The risk of significant cardiorespiratory challenges increases with decreasing gestational age at the time of birth. Many infants less than 32 weeks of gestational age will require respiratory support in the form of supplemental oxygen to offset cardiorespiratory instability that commonly leads to hypoxia. The vulnerability of the population due to their limited metabolic reserves and their immaturity means preterm infants often need on-going access to specialist clinical care requiring prolonged hospital stays. Exposure to pathogens within the hospital increases the risk of nosocomial infection. Hypoxia and inflammation have been reported to disrupt the blood-brain-barrier, which may lead to microglia activation.
The aim of our study was to assess if the BBB within the paraventricular nucleus was compromised in neonatal rats exposed chronic intermittent hypoxia/hyperoxia and acute S. Aureus derived lipoteichoic acid and peptidoglycan (LTA&PGN). In this model we have previously demonstrated an increase in circulating cytokines, cortisol and progesterone in response to bacterial derived products.
Methods: Female dams and their litters (male and female) were either left at normoxia or placed in an environmental chamber and FiO2 was manipulated to generate a pattern of intermittent hypoxia (8%)/hyperoxia(30%)/normoxia(21%) (CIHH) between postnatal day (PND) 3 and 12. On PND13 the pups from both groups were divided between saline-treatment and LTA&PGN (i.p) treatment. Ultrasonic vocalisation was measured 3 hours after treatment on PND13 and animals were later euthanised with pentobarbital and perfused with FITC-dextran. Ultrasonic vocalisations were recorded using ultravox and analysed using Deepsqueak (n=5-10). The brains were post-fixed in 10% formalin, cryoprotected with 20% sucrose and cryosectioned using Lecia cryostat. Images were visualised using confocal microscopy at 50um. Analysis was performed by sampling extra/intra ratio of fluorescence of capillaries (n=5-6).

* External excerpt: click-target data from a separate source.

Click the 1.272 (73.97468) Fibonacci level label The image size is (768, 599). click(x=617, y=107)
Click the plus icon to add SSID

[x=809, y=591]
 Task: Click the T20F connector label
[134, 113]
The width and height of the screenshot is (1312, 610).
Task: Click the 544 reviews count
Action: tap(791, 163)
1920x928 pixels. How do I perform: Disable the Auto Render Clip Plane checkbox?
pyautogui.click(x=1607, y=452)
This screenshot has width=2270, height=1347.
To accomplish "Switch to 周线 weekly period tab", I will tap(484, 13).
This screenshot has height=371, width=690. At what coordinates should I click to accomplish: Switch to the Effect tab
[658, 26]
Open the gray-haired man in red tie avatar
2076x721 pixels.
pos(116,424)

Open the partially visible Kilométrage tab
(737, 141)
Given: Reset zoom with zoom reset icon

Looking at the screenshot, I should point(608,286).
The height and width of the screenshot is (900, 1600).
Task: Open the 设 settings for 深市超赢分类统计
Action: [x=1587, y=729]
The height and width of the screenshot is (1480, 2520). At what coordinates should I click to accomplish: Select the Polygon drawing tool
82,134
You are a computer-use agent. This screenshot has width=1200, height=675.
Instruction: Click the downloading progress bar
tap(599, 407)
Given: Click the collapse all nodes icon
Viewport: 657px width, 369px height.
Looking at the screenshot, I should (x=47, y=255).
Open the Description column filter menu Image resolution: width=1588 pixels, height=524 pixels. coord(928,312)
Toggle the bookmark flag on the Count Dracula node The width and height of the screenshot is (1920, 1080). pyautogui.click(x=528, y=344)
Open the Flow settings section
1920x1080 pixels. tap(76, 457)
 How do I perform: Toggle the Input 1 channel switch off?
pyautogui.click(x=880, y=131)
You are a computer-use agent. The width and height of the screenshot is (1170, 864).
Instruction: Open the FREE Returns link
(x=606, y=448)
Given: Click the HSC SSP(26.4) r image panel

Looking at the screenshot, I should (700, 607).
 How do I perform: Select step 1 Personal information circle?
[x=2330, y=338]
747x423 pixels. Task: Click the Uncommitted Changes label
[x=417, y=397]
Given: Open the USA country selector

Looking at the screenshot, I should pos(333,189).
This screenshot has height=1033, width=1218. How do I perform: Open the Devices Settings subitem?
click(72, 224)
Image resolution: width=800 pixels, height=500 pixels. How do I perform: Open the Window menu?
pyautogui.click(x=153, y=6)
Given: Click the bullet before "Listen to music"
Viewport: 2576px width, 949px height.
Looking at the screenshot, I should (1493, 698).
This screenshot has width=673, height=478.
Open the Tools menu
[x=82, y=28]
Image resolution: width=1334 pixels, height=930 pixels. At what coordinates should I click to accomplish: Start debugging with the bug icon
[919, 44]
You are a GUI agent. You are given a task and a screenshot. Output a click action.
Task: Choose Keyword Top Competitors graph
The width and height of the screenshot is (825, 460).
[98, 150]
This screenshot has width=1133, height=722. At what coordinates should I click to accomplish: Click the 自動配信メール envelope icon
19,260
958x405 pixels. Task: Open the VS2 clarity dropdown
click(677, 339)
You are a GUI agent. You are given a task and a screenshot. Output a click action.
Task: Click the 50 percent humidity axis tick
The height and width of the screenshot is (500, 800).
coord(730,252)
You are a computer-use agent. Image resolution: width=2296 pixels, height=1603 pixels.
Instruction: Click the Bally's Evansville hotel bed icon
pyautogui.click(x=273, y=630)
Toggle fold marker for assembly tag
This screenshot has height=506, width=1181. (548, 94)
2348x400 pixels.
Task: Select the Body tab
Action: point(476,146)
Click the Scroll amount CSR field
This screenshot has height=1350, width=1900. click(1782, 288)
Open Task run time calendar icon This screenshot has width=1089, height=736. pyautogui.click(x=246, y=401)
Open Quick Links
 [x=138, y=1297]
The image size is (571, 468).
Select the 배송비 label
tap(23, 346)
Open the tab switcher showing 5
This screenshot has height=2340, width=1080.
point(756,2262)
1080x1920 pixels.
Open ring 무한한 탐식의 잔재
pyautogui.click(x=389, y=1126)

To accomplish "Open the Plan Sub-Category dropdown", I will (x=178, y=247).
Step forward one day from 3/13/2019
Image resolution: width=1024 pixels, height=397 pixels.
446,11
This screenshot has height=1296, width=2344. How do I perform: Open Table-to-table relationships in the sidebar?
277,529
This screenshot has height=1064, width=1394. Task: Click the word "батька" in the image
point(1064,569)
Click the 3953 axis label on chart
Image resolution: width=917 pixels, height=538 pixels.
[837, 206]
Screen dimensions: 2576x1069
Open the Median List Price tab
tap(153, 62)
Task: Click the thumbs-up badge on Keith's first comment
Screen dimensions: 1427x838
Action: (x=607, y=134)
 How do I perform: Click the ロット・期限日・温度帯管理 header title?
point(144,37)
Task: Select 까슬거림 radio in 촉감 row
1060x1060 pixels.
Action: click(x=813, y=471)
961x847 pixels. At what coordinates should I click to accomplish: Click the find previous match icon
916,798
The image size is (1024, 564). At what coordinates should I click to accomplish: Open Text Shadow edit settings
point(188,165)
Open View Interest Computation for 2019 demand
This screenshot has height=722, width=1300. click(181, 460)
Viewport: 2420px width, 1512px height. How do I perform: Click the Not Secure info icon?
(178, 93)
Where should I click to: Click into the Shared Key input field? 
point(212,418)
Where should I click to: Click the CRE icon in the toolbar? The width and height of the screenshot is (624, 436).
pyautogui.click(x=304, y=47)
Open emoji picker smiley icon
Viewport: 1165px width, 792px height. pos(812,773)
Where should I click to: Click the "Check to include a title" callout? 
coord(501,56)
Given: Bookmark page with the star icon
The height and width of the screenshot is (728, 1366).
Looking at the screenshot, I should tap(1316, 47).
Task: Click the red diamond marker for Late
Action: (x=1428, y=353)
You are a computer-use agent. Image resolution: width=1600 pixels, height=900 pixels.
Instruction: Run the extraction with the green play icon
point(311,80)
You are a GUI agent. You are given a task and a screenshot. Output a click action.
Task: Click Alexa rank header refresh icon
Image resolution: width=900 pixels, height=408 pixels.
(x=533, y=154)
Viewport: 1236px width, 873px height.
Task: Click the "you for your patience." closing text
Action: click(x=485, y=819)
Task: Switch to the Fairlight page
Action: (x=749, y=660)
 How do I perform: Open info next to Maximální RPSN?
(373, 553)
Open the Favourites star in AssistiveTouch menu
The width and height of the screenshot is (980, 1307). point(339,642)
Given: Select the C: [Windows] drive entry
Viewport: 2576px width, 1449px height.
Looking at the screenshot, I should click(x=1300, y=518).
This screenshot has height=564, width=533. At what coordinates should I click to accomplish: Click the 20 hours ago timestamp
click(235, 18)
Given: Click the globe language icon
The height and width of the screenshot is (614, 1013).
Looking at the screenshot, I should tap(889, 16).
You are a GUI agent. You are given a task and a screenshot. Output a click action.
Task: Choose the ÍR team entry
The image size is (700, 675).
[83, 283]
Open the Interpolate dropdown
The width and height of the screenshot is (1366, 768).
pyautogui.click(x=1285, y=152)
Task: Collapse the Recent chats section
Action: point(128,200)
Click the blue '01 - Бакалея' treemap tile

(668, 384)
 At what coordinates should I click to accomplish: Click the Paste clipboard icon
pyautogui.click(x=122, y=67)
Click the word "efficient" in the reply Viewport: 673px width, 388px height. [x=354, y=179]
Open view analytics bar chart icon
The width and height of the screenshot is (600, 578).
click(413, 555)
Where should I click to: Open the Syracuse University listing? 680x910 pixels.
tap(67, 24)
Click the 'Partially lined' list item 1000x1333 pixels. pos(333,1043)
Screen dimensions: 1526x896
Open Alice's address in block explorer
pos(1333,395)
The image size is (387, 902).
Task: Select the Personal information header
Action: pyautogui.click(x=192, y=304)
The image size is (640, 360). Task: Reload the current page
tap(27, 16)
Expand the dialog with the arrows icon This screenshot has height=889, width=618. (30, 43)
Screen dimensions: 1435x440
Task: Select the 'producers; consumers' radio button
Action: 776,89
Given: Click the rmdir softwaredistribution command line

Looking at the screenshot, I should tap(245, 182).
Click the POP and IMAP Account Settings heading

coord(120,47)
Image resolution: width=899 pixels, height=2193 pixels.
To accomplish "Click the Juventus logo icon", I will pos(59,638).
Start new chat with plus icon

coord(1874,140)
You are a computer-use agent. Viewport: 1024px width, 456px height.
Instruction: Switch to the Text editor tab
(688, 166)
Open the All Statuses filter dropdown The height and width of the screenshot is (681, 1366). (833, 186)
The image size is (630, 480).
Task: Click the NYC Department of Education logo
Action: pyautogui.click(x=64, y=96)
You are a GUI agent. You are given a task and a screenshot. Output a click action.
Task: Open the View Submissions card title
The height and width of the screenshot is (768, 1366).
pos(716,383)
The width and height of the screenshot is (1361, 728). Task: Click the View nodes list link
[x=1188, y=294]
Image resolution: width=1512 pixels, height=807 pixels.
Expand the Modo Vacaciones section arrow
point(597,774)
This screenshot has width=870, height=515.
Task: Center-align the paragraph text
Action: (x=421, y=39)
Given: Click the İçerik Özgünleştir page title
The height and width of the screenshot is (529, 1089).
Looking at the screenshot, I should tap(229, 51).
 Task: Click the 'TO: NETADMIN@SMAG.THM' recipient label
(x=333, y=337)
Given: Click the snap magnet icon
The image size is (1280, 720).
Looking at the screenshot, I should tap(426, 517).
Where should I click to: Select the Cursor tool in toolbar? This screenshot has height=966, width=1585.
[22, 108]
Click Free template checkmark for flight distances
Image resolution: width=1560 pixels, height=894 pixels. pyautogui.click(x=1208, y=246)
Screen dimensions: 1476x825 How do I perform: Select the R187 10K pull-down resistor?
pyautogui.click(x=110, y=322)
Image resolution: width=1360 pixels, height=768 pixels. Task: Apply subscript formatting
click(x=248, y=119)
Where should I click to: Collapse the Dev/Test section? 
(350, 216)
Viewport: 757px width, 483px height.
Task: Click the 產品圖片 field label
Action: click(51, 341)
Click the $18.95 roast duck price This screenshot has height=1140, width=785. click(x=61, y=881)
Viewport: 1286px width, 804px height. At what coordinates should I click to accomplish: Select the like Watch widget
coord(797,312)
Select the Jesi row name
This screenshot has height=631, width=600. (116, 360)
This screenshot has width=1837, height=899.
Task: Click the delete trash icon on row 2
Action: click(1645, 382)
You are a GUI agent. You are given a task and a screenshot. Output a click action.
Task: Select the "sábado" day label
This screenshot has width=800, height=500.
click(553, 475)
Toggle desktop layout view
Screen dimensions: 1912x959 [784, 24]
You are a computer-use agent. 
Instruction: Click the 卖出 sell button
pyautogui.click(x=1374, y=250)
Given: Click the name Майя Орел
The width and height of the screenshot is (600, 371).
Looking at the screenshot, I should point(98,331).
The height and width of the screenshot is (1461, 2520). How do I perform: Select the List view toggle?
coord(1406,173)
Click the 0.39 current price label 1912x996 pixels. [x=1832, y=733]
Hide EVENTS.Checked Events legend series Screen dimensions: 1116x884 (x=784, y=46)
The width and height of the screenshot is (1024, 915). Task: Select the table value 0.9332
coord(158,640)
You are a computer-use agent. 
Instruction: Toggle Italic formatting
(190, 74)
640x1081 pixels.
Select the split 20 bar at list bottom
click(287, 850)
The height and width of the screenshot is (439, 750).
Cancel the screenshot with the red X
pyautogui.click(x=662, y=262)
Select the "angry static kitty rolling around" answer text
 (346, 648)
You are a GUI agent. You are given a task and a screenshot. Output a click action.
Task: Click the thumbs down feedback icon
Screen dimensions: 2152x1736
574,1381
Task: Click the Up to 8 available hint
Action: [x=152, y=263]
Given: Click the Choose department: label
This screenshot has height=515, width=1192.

Results: The number and frequency of calls were not different between experimental groups. When male and female animals were exposed to LTA&PGN the extra/intra ratio of floresence of capillaries increased in the magnocellular and the intermediocellular region of the PVN (three-way ANOVA, Gas x LTA&PGN p=0.02 and p=0.01 respectively. Conclusion: There is no evidence of a change in vocalisation when pups are temporarily separated from their dam despite exposure to early life stress. There is some evidence of increased leakiness in pups exposed to S. Aureus derived LTA&PGN, whereas when rat pups are exposed to CIHH and LTA&PGN the extra/intra ratio of fluorescence is no longer different.